WHAT TO PRODUCE:
Can you rewrite all of the data below, replacing "Instruction" with "Goal" wherever it occurs and leaving everything else unchanged?

INFORMATION GIVEN:
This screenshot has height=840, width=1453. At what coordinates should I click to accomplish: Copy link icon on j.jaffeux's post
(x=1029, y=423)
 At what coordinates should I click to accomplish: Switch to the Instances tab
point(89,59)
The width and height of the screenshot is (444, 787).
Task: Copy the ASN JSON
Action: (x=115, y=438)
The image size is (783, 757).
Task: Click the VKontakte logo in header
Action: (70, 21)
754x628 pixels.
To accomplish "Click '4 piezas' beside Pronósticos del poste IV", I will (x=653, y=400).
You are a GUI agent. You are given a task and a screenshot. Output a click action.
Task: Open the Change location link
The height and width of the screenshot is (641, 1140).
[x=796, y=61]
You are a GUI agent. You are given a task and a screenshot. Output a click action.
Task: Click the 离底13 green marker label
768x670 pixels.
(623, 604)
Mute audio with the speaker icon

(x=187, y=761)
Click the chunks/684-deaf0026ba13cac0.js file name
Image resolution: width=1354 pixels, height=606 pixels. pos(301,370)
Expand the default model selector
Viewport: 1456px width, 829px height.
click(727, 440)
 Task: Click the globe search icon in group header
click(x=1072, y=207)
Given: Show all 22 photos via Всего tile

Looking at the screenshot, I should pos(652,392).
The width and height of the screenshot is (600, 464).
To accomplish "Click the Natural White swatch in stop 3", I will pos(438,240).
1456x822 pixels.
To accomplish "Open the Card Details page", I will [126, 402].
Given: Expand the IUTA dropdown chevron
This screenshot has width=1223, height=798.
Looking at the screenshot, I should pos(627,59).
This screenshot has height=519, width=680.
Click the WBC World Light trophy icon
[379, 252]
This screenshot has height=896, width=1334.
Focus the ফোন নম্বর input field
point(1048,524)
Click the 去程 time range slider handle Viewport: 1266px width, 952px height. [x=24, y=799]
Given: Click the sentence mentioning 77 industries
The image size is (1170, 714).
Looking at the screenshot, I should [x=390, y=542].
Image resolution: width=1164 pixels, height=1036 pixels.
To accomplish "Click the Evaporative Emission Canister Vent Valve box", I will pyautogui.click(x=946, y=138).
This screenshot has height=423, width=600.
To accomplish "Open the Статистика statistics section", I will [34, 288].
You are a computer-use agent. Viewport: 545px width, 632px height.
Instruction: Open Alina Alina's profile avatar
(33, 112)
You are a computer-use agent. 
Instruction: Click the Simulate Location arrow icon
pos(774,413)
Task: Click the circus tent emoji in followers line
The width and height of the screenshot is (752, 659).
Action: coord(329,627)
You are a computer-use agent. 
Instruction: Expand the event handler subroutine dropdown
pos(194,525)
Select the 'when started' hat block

EXERCISE OUTPUT:
This screenshot has height=840, width=1453. At what coordinates should I click to accomplish: Copy link icon on j.jaffeux's post
(x=1029, y=423)
 At what coordinates should I click to accomplish: Switch to the Instances tab
point(89,59)
The width and height of the screenshot is (444, 787).
Task: Copy the ASN JSON
Action: (x=115, y=438)
The image size is (783, 757).
Task: Click the VKontakte logo in header
Action: (70, 21)
754x628 pixels.
To accomplish "Click '4 piezas' beside Pronósticos del poste IV", I will (x=653, y=400).
You are a GUI agent. You are given a task and a screenshot. Output a click action.
Task: Open the Change location link
The height and width of the screenshot is (641, 1140).
[x=796, y=61]
You are a GUI agent. You are given a task and a screenshot. Output a click action.
Task: Click the 离底13 green marker label
768x670 pixels.
(623, 604)
Mute audio with the speaker icon

(x=187, y=761)
Click the chunks/684-deaf0026ba13cac0.js file name
Image resolution: width=1354 pixels, height=606 pixels. pos(301,370)
Expand the default model selector
Viewport: 1456px width, 829px height.
click(727, 440)
 Task: Click the globe search icon in group header
click(x=1072, y=207)
Given: Show all 22 photos via Всего tile

Looking at the screenshot, I should pos(652,392).
The width and height of the screenshot is (600, 464).
To accomplish "Click the Natural White swatch in stop 3", I will pos(438,240).
1456x822 pixels.
To accomplish "Open the Card Details page", I will [126, 402].
Given: Expand the IUTA dropdown chevron
This screenshot has width=1223, height=798.
Looking at the screenshot, I should pos(627,59).
This screenshot has height=519, width=680.
Click the WBC World Light trophy icon
[379, 252]
This screenshot has height=896, width=1334.
Focus the ফোন নম্বর input field
point(1048,524)
Click the 去程 time range slider handle Viewport: 1266px width, 952px height. [x=24, y=799]
Given: Click the sentence mentioning 77 industries
The image size is (1170, 714).
Looking at the screenshot, I should [x=390, y=542].
Image resolution: width=1164 pixels, height=1036 pixels.
To accomplish "Click the Evaporative Emission Canister Vent Valve box", I will pyautogui.click(x=946, y=138).
This screenshot has height=423, width=600.
To accomplish "Open the Статистика statistics section", I will [34, 288].
You are a computer-use agent. Viewport: 545px width, 632px height.
Goal: Open Alina Alina's profile avatar
(33, 112)
You are a computer-use agent. 
Goal: Click the Simulate Location arrow icon
pos(774,413)
Task: Click the circus tent emoji in followers line
The width and height of the screenshot is (752, 659).
Action: coord(329,627)
You are a computer-use agent. 
Goal: Expand the event handler subroutine dropdown
pos(194,525)
Select the 'when started' hat block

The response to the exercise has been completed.